Fiction also harnessed the possibilities of air war, not the least of which included Armageddon-like scenarios for the semi-End of Days through the use of poison gas and “atomic” weapons. For example, deadly gas used in Anderson Graham’s The Collapse of Homo Sapiens (1923) and Neil Bell’s Valiant Clay (where the poison gas kills 1.5 billion) and Dalton’s Black Death (1934), while Reginald Glossop’s The Orphan of Space (1926) created an alien atomic spaceship which delivered holocaustal death to Soviets and Chinese and Communists in general. There were many more stories like this, not the least of which were the non-fiction strategy works, like Giulio Douhet, author of Dominion of the Skies (1921), legitimizer of the “strategic” bombing of civilian populations (in spite of the Hague Conference of 1907*), and JFC Fuller’s The Reformation of War (1923) which emphsized the new importance of air war and power and which also allocated the use of gas, justifying that morality because it could cause less harm than a conventional attack.
[Image below from :Mr Baldwin on Aerial Warfare", The Illustrated London News for 19 November 1932, illustrating the sort of aerial bombs that could threaten the population of London.]
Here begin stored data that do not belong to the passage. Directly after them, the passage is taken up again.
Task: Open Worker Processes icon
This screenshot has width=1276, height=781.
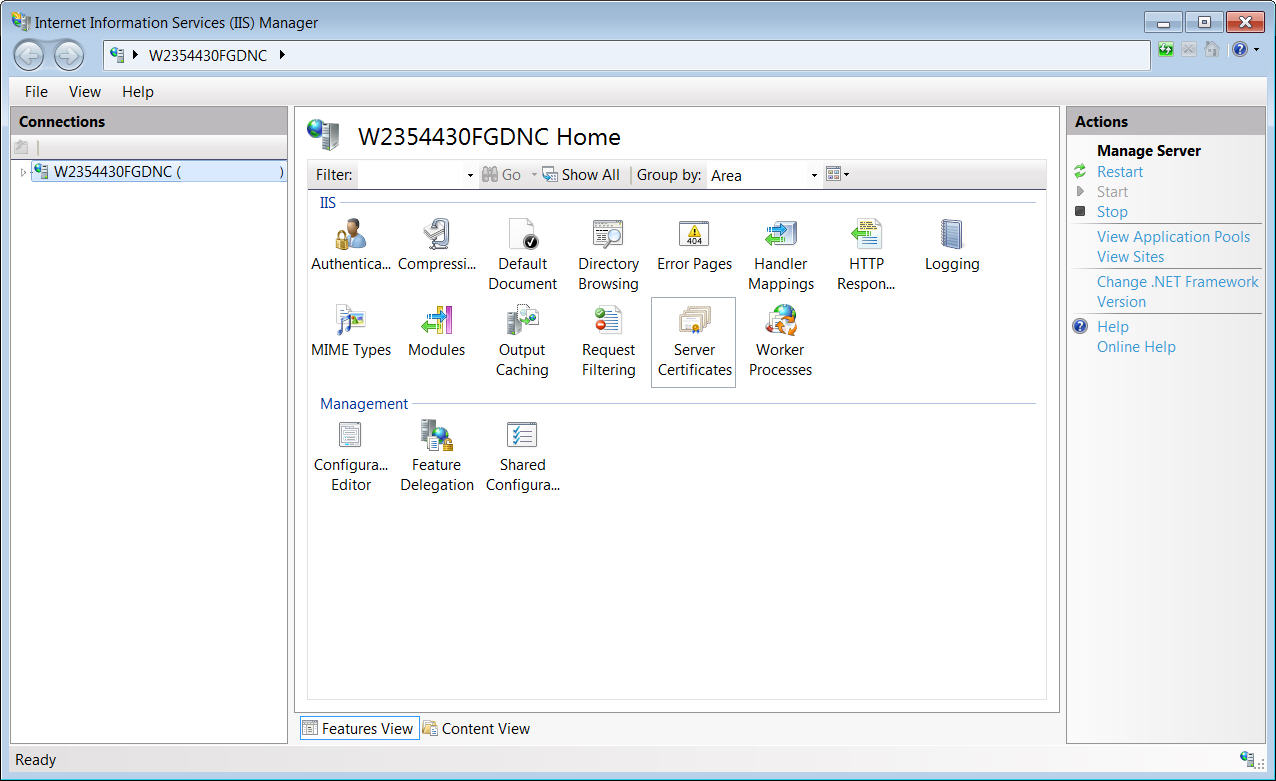Action: tap(780, 322)
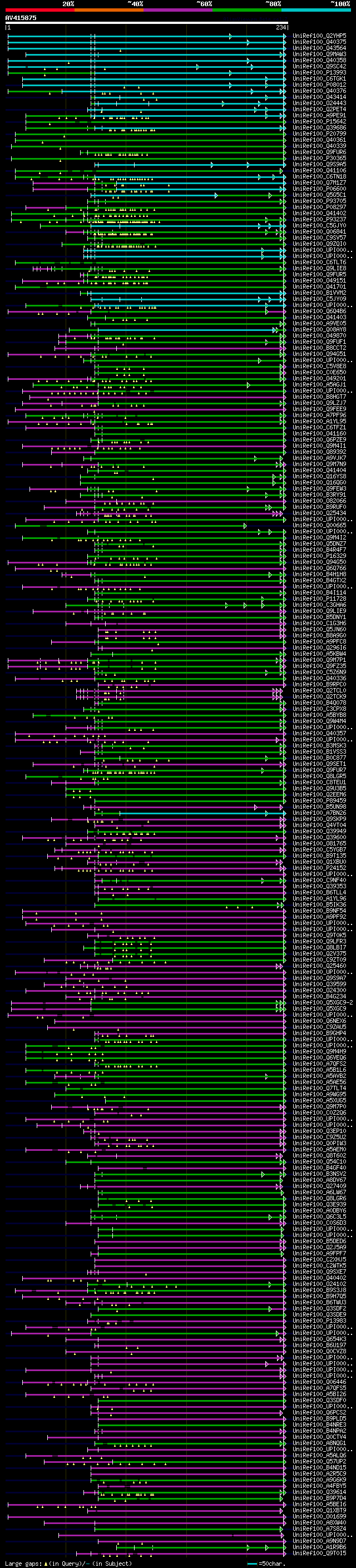This screenshot has height=1568, width=356.
Task: Open the UniRef100_Q9T0I5 hit label
Action: pyautogui.click(x=319, y=1554)
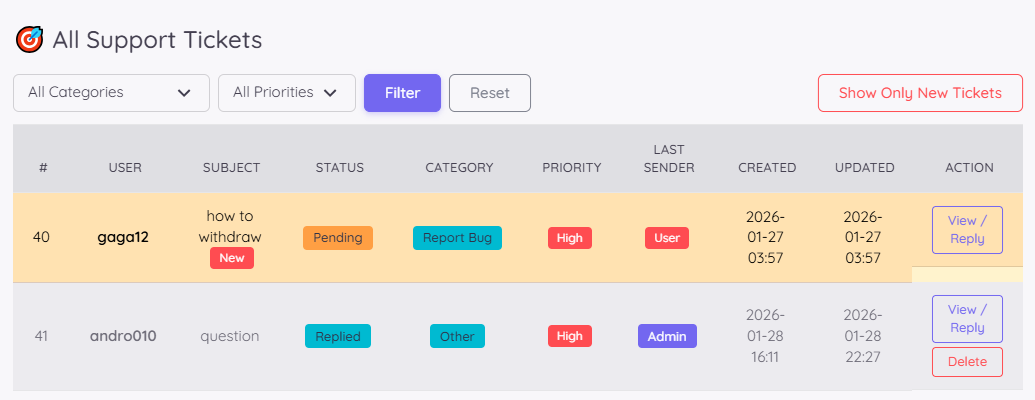The width and height of the screenshot is (1035, 400).
Task: Open View / Reply for ticket 40
Action: (x=967, y=230)
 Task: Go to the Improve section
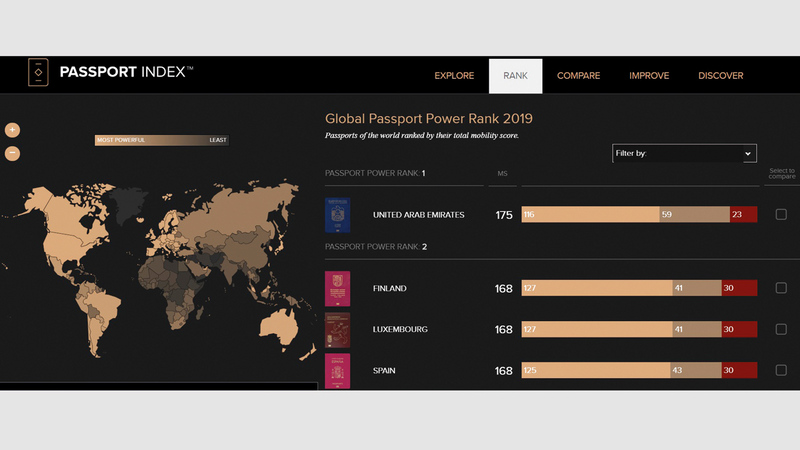(x=649, y=76)
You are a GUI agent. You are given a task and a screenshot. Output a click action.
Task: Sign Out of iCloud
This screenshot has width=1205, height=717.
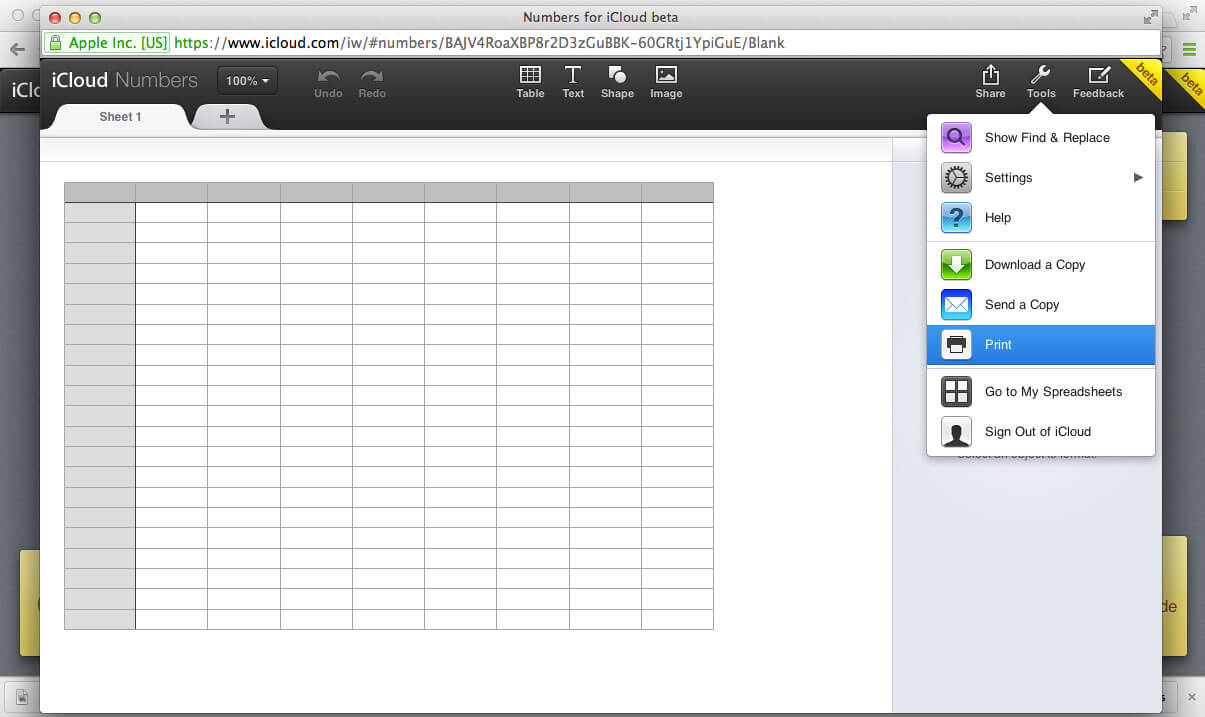click(x=1037, y=432)
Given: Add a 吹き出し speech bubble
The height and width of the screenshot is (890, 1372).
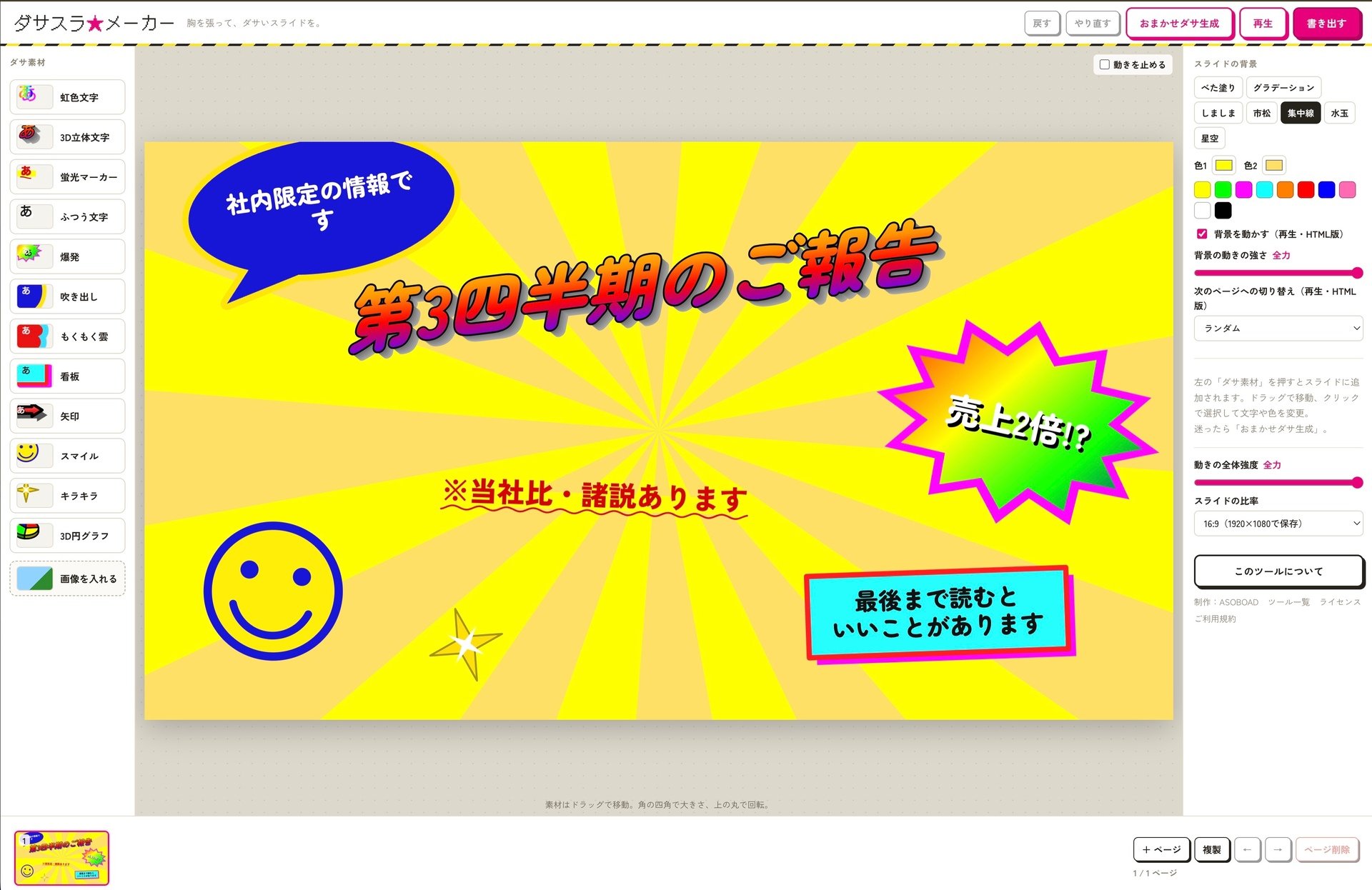Looking at the screenshot, I should pos(67,296).
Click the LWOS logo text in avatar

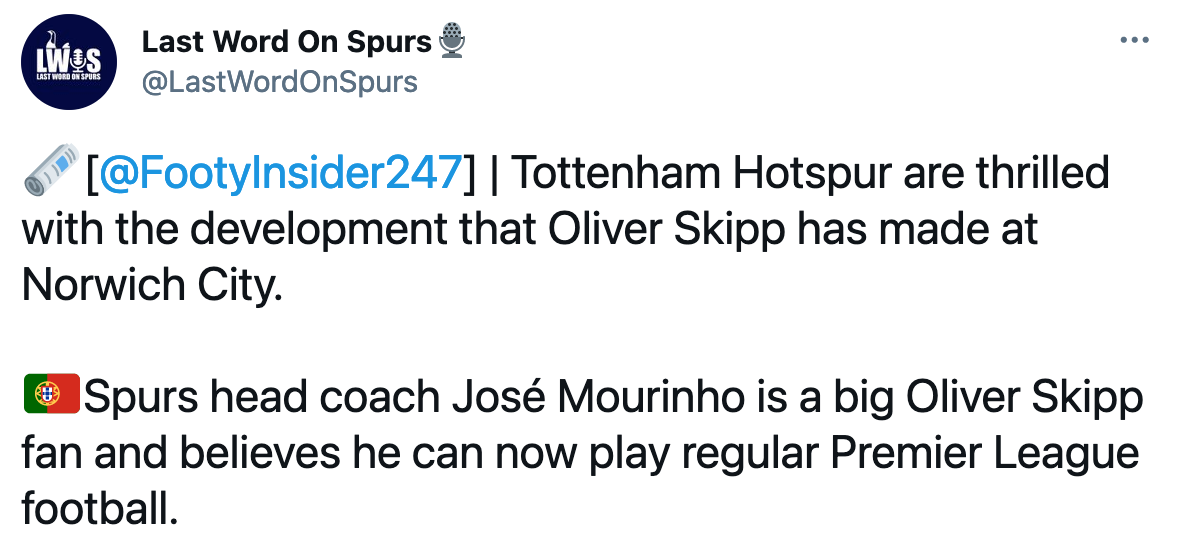coord(68,57)
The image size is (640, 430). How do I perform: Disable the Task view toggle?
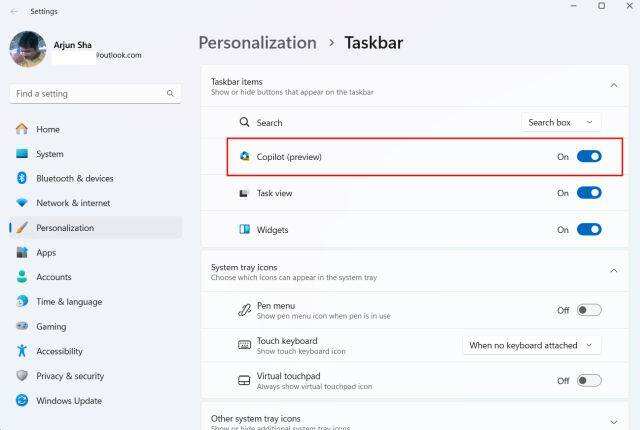pos(589,193)
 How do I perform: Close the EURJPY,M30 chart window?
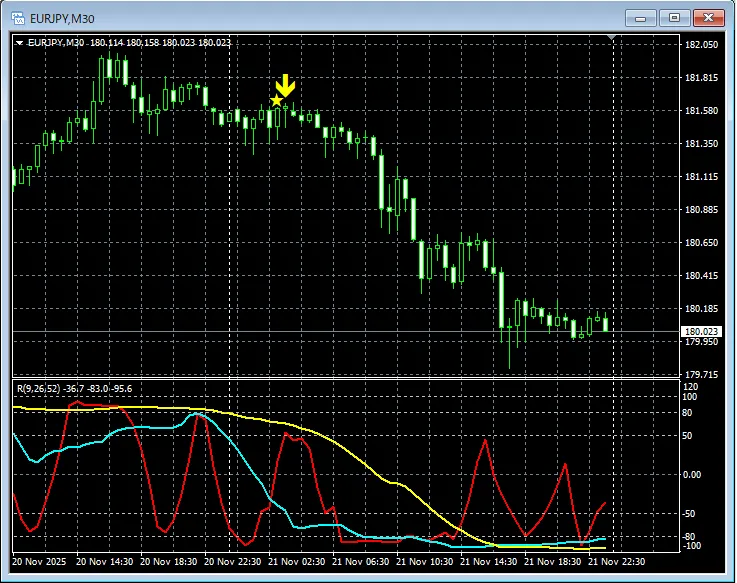click(708, 18)
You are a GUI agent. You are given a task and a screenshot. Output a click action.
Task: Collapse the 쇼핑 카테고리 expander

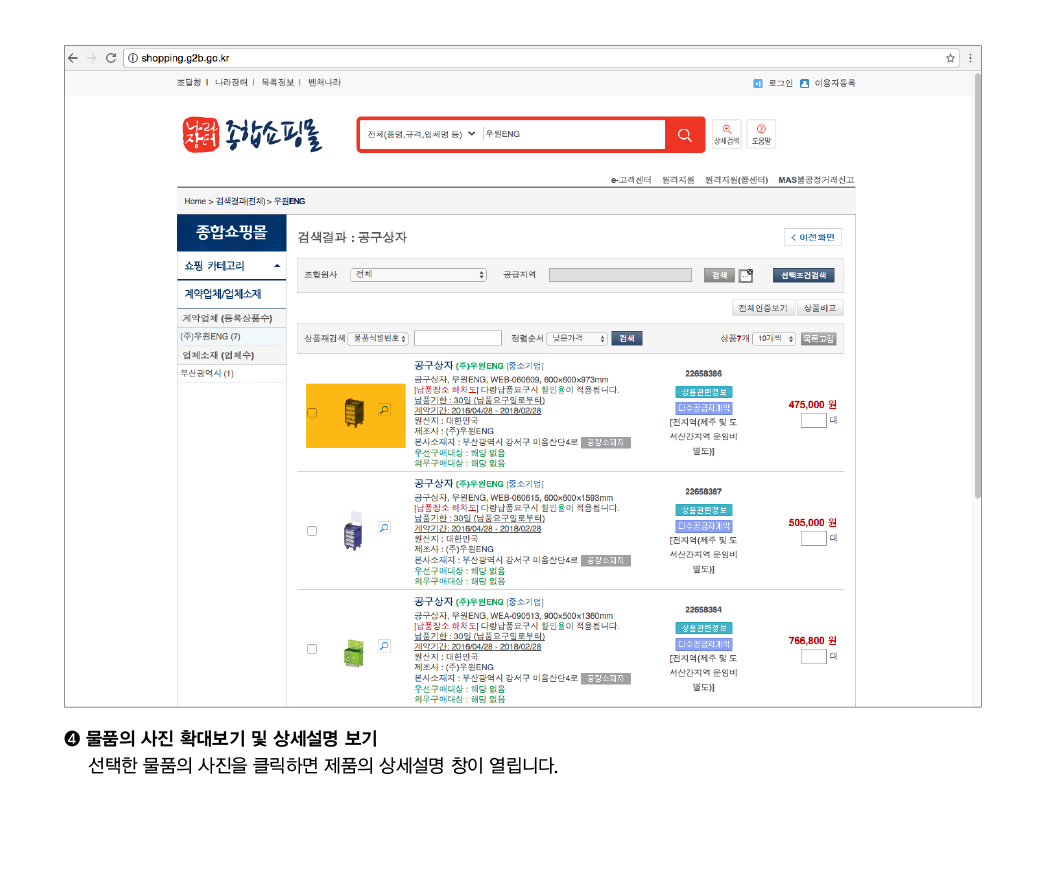coord(277,266)
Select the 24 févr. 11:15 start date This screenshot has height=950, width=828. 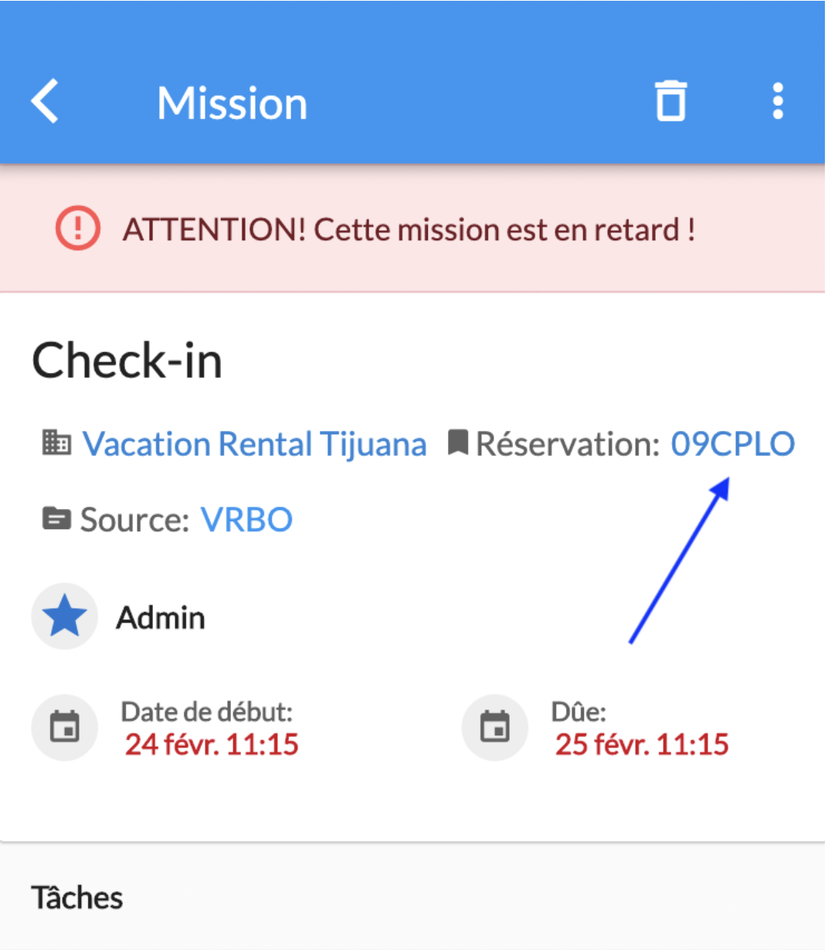point(211,744)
The fear was real, and the capacity to cause mass death (espcially from poison gas) was substantial, even if in a still-developing form. Eight years hence, though, it would almost all come true (except for the poison gas part, at least for WWII), and in ways that weren't quite imaginable in 1932--500 B-29s flying criss-cross over Tokyo would've seemed more fiction than science to the 1932-person, even though that technology was only a dozen or so years away.
Notes
* This is where the bombing of civilian areas was specifically outlawed; what wasn’t defined, however, was what “civilian” meant–turns out that it was pretty loosely defined in the 20's and '30's.